Tarefa escrita A ▸
Copie todos os trechos que aparecem entre colchetes no texto sobre o "duplo uso" das Forças Armadas.

Texto para leitura ▸
Pelo contrário: a generalidade das leis
que se ocupam deste assunto pressupõem o “duplo uso”. Ver em 18 Junho 2014 uma súmula das
disposições legais posteriores à revisão constitucional de 1982, relacionadas
com a fiscalização das águas sob soberania ou jurisdição nacional feita pela
Marinha.
E mesmo quem o defende já reconhece
que a separação constitucional entre defesa nacional e segurança interna deve
ser diluída para que este "duplo uso" deixe de ser inconstitucional -
um, entre tantos casos de servidores do Estado
que querem mudar a lei para facilitar a gestão interna ou para realizar
projectos particulares.
Isto
é redutor e a atingir o ofensivo. Primeiro há muito quem defenda este “duplo
uso” – aliás em vigor num número enorme de países, ver Anexos A e B
– porque entende ser a melhor solução para o país. Segundo, porque de acordo
com o entendimento do poder político esta solução não é anti-constitucional –
ver 24 Setembro 2011.
Mas há duas razões
substantivas que sustentam uma diferenciação entre FA e polícias.
Aprendi com um notável almirante que
me chefiou que a diferença entre FA e polícias
é "a prova": enquanto o militar pode, e por vezes deve, levar
a sua acção até a destruição [e os polícias evidentemente que
também], o polícia está [primordialmente!] sujeito ao imperativo de preservar a prova (fundamenta
a acusação e pode ter de ser presente a tribunal) [mas acima disso está a legítima segurança dos
cidadãos, de companheiros e mesmo a sua]. O polícia
orienta-se pelo mínimo uso da força; o militar [também…] apoia-se em tecnologias que
disponibilizam grandes quantidades de energia aplicadas em pouco tempo, que
garantem a destruição dos objectivos.

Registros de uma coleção
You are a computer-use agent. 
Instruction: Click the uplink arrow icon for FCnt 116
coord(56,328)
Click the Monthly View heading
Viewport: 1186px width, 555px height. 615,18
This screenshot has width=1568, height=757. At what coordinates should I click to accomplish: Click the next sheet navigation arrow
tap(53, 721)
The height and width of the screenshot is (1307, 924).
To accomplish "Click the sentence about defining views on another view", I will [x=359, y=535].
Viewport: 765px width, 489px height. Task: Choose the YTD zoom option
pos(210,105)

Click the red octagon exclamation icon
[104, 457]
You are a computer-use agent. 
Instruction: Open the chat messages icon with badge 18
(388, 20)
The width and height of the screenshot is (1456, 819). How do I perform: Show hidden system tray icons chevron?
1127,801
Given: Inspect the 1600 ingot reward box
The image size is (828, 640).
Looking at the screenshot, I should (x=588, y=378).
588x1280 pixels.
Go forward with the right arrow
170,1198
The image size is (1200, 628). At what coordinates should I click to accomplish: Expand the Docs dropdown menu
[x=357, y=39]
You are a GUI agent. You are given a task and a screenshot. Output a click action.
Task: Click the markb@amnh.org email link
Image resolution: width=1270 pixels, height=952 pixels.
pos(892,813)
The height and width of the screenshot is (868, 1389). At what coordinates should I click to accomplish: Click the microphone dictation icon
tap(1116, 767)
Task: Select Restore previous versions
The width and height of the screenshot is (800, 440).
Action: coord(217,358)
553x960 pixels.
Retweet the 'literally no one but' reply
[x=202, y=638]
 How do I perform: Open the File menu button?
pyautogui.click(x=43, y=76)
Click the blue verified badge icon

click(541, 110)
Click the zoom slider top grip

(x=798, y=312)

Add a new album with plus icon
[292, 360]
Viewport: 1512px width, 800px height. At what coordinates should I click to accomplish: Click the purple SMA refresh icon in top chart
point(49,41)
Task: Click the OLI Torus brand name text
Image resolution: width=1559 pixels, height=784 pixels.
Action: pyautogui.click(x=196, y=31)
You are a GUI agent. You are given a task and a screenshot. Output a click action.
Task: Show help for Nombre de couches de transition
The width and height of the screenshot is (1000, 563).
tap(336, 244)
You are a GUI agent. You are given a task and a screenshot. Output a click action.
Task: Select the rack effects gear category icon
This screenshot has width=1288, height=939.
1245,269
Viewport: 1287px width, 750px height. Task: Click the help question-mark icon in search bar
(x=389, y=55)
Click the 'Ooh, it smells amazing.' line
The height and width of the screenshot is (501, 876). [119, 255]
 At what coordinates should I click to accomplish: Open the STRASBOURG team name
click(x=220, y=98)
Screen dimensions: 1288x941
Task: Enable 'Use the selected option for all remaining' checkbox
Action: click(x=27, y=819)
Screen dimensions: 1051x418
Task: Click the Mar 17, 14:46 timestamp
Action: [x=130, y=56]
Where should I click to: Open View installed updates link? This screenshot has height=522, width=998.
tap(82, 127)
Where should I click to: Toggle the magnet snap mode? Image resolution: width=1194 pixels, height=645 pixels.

Tarefa escrita B ▸
Reescreva o trecho dos registros que vai do início até a linha com "will [x=359, y=535].", inclusive, trocando "screenshot" por "image" e deixando todo o resto igual.

Resposta escrita A ▸
[e os polícias evidentemente que também]
[primordialmente!]
[mas acima disso está a legítima segurança dos cidadãos, de companheiros e mesmo a sua]
[também…]

Resposta escrita B ▸
You are a computer-use agent. 
Instruction: Click the uplink arrow icon for FCnt 116
coord(56,328)
Click the Monthly View heading
Viewport: 1186px width, 555px height. 615,18
This image has width=1568, height=757. At what coordinates should I click to accomplish: Click the next sheet navigation arrow
tap(53, 721)
The height and width of the image is (1307, 924).
To accomplish "Click the sentence about defining views on another view", I will [x=359, y=535].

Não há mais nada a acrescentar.